===== Listed records =====

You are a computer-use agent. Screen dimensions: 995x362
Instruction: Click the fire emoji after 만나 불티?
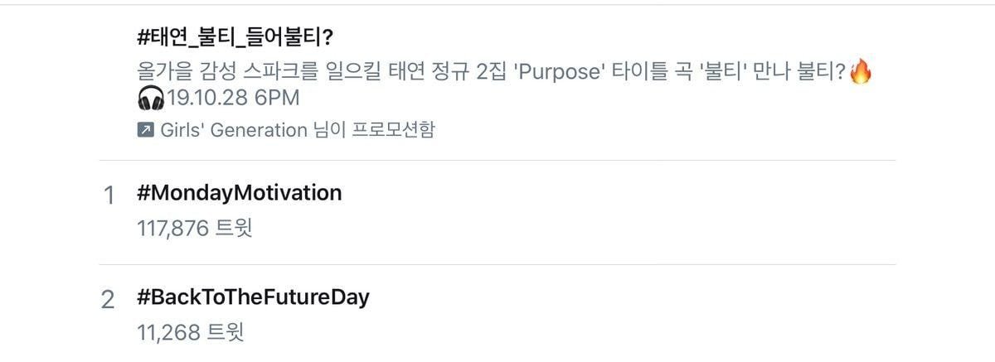point(862,72)
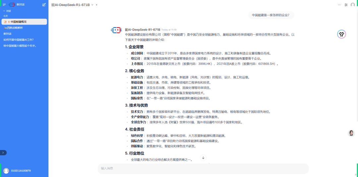Expand the side panel chevron arrow
The image size is (358, 177).
(3, 152)
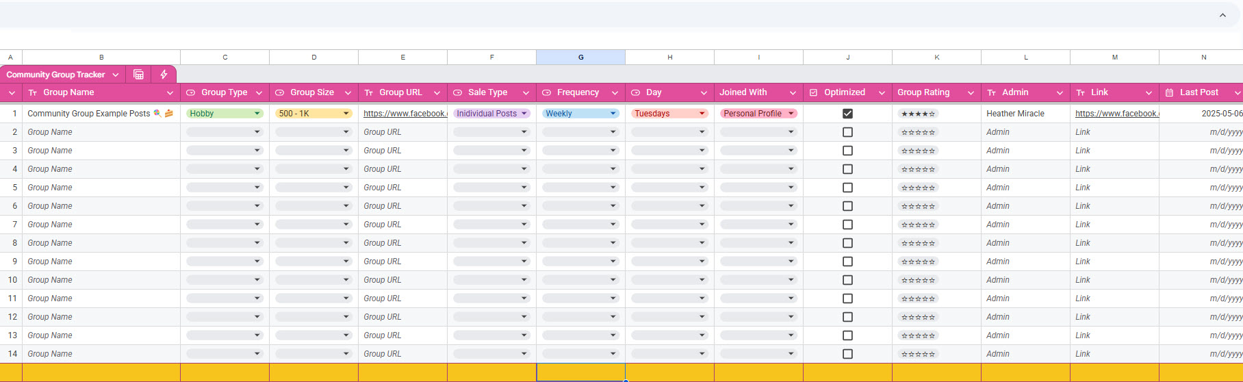Click the lightning bolt icon in table tab
1243x382 pixels.
click(164, 75)
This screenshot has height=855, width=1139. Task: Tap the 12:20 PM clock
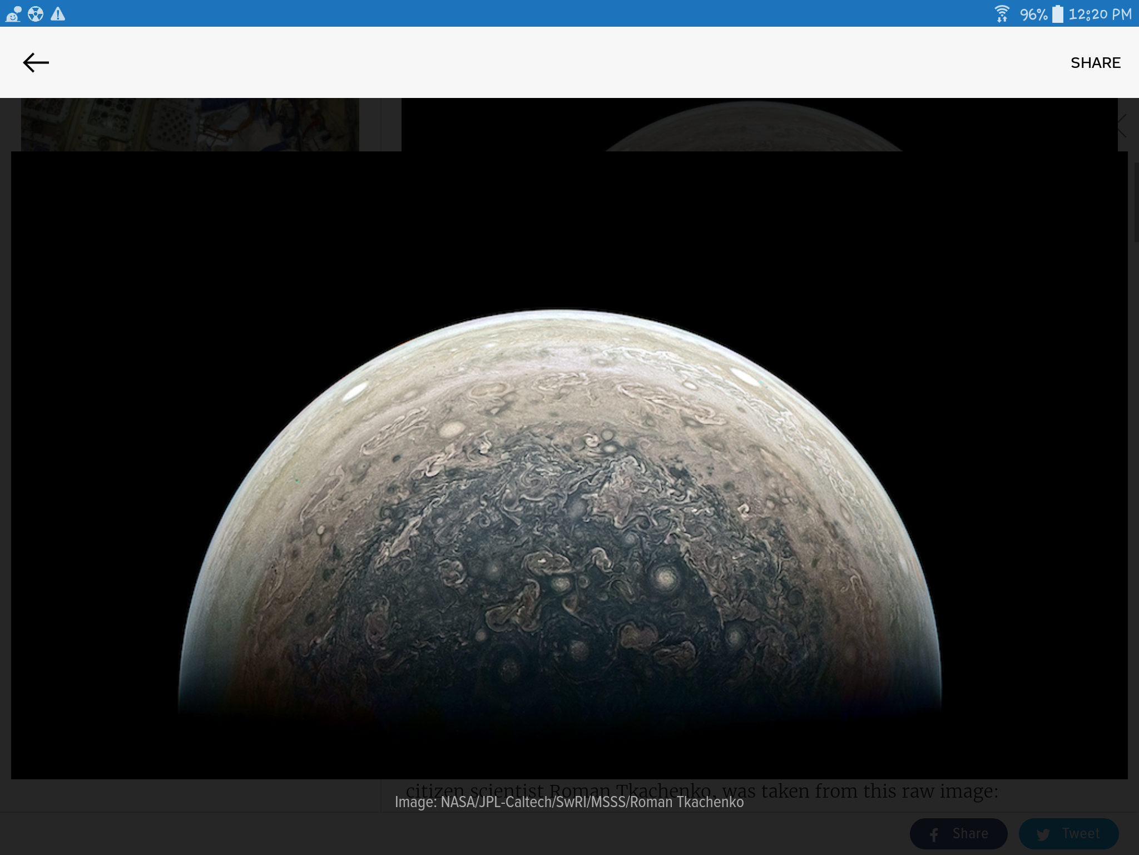1100,14
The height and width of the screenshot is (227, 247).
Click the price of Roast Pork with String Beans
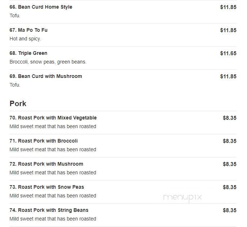[x=230, y=210]
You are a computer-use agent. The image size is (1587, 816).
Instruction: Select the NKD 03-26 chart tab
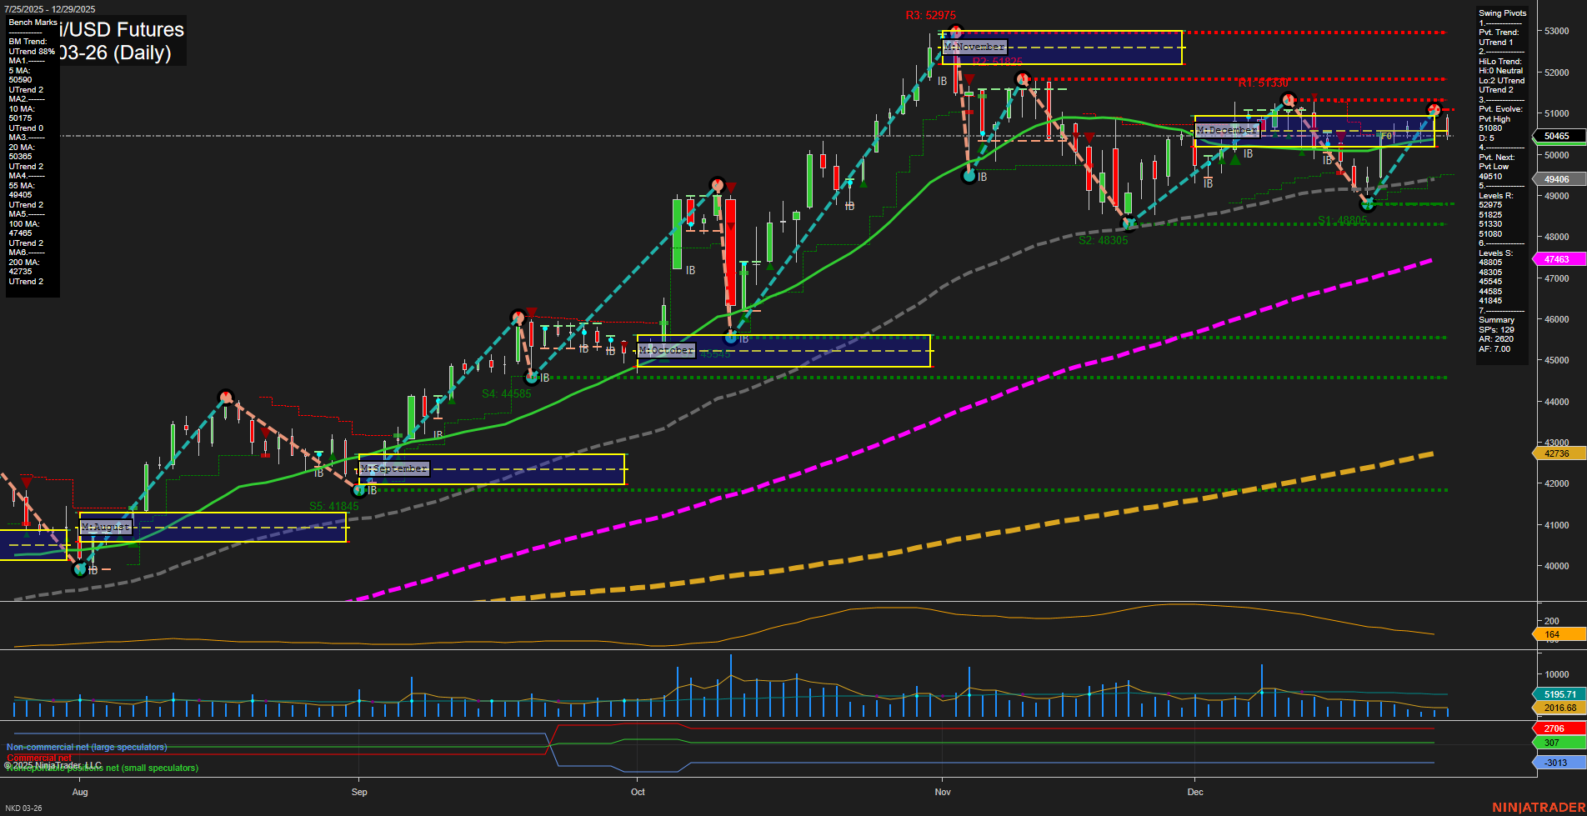25,807
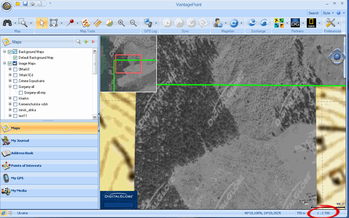Open the National Geographic partner icon
This screenshot has width=349, height=218.
tap(311, 23)
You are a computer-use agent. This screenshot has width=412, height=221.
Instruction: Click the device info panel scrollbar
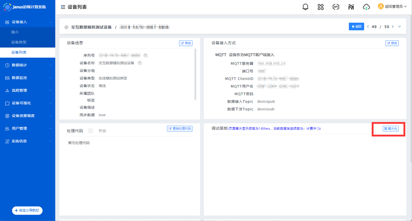[x=195, y=74]
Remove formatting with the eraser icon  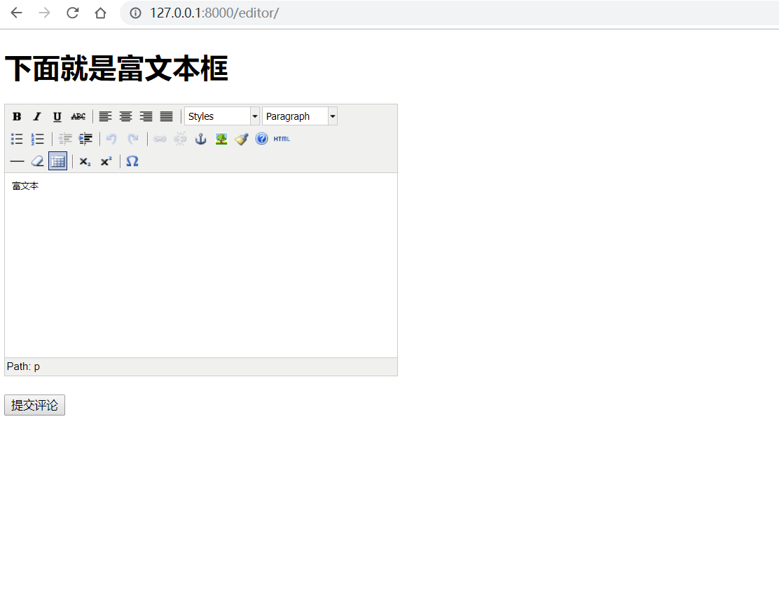[x=37, y=161]
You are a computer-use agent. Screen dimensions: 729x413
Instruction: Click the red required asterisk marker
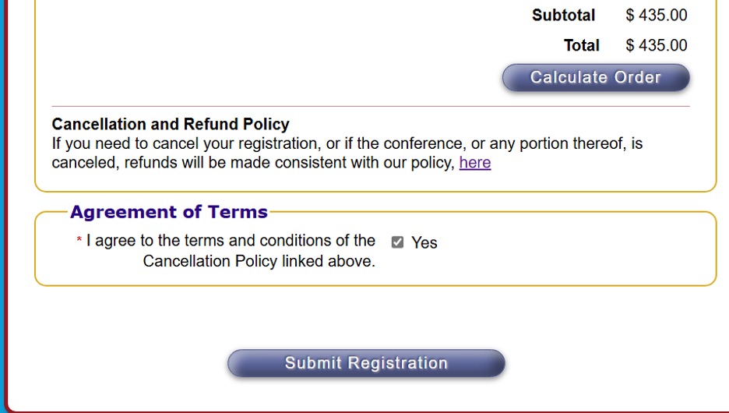coord(79,242)
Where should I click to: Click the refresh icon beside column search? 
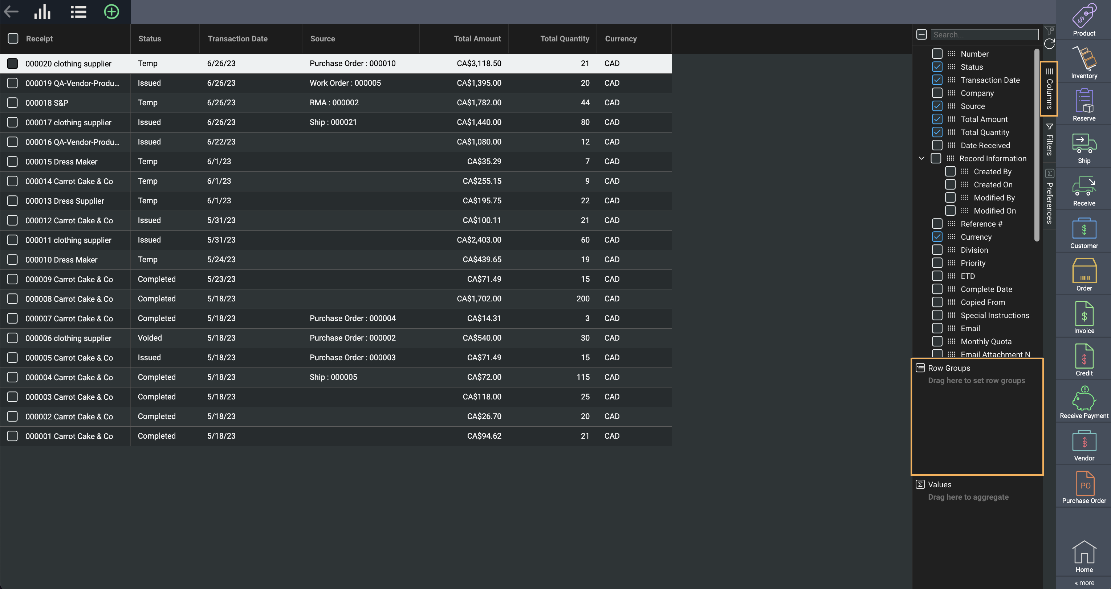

=====

_Short task:_ Turn the data into a numbered list, starting at the line that contains "The height and" and ending at the line that contains "[x=230, y=210]". Skip any blank lines and leave the pictures out.

_Exercise response:_
1. The height and width of the screenshot is (227, 247).
2. Click the price of Roast Pork with String Beans
3. [x=230, y=210]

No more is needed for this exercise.